Cultural issues are often taught and researched at schools of LIS (in particular, in Europe, as is, for example, the case at the Royal School of Library and Information Science in Denmark, RSLIS). The researchers at such schools may be considered to be part of LIS, but many of them publish in other journals, attend non-LIS conferences, and so on. For many of these researchers, the formal, exterior apparatus of being an academic discipline that LIS possesses may not be relevant. What are today known as i-Schools, or LIS Schools, were once called library schools. This name signalled that their curricula were not based on any one scholarly discipline but rather consisted of a congeries of subjects supposed to be relevant for professional education. We may still have a mixture of fields rather than one coherent discipline. Some may even feel that the attempt to construe the field as a single discipline is not a good idea: We could say that there are not only centripetal4 currents within LIS, which are directed towards constituting the field as a single, more-or-less unified discipline, but also a centrifugal5 tendency, which relates the problems studied in the field to the context of other disciplines and so promotes intra-disciplinary dispersion rather than unity.6

Does that mean that LIS is an interdisciplinary field? The dynamics of specialties and disciplines are addressed by Tengström (1993, 12), who emphasizes that cross-disciplinary research is a process, not a state or structure. He differentiates three levels of ambition regarding cross-disciplinary research:

• The level of ”pluridisciplinarity” or ”multidisciplinarity”

• The genuine cross-disciplinary level of ”interdisciplinarity”

• The discipline-forming level of ”transdisciplinarity”

Tengström expresses the view that social fields are dynamic and changing. LIS, for example, can be viewed as a field that started as a multidisciplinary field based on literature, children's culture studies, psychology, sociology, management, computer science etc., which is developing towards a monodiscipline in its own right. Whether or not this happens depends on the relative strength of the centripetal and the centrifugal tendencies at play within the field. The same is the case in regard to the question of being scholarly at all: The development of LIS into a well-integrated scholarly field depends on a sufficient number of engaged people willing to do the job at a truly scholarly level. It is important not to believe that somebody else will do that for you.

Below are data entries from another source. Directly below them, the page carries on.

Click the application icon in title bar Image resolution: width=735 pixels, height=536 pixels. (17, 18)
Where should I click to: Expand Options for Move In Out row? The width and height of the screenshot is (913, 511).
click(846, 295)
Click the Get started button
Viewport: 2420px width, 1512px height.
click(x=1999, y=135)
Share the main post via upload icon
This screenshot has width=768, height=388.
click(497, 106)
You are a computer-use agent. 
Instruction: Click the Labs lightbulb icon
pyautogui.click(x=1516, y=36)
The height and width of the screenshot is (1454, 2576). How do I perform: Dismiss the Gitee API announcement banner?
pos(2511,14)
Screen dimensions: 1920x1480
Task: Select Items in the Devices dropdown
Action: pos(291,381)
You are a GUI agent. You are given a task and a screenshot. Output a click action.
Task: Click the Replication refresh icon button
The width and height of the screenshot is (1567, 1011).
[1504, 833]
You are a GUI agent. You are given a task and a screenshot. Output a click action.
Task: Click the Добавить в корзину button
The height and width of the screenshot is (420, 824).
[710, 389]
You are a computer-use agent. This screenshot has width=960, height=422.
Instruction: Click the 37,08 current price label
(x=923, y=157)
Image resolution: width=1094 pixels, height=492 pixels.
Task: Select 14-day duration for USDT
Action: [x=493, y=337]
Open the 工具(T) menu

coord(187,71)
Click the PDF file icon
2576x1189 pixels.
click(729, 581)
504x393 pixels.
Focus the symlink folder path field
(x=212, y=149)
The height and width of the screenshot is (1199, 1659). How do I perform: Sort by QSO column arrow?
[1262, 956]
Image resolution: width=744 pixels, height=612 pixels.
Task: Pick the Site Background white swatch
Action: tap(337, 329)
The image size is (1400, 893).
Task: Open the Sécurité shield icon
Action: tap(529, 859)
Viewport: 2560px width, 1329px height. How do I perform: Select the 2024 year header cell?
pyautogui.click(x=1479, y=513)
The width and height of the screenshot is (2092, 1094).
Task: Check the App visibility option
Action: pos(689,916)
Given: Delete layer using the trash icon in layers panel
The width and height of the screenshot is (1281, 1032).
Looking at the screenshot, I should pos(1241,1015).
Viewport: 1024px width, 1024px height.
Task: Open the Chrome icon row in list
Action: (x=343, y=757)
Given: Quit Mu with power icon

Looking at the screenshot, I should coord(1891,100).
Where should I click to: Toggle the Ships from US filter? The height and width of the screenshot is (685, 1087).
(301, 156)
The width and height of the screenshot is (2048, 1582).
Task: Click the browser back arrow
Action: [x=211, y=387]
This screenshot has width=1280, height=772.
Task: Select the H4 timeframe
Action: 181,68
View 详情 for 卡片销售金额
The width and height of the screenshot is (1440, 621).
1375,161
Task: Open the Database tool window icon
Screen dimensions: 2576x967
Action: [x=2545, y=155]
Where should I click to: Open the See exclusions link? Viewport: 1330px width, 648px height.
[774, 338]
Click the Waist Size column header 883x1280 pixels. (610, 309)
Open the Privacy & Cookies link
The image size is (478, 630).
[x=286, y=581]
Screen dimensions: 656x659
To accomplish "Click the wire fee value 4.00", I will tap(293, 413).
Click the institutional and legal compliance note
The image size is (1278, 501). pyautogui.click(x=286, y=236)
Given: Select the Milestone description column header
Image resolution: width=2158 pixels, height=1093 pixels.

In some institutions, such as the RSLIS, both information science and cultural communication are researched and taught (within the same educational program). Although, as Buckland (2012, 6) has recently noted, information science is 'incorrigibly cultural', it makes a big differenc whether cultural communication and LIS are considered to be two different disciplines or whether cultural studies are viewed as (part of) the foundation of LIS. To the degree that LIS and cultural communication are considered two distinct fields (but united in the same study program), the education and the research tends to become fragmented like a patchwork. The danger in this is that students are not developing a professional identity and professional competencies in either field.

The conclusion is therefore that it is important that we build a discipline and consider the best metatheoretical alternatives for doing so. In this regard, it is important to select metatheories that promote a centripetal self-understanding of the field. After all, as Blaise Cronin (2012) has recently noted, ”epistemic promiscuity comes at a price”.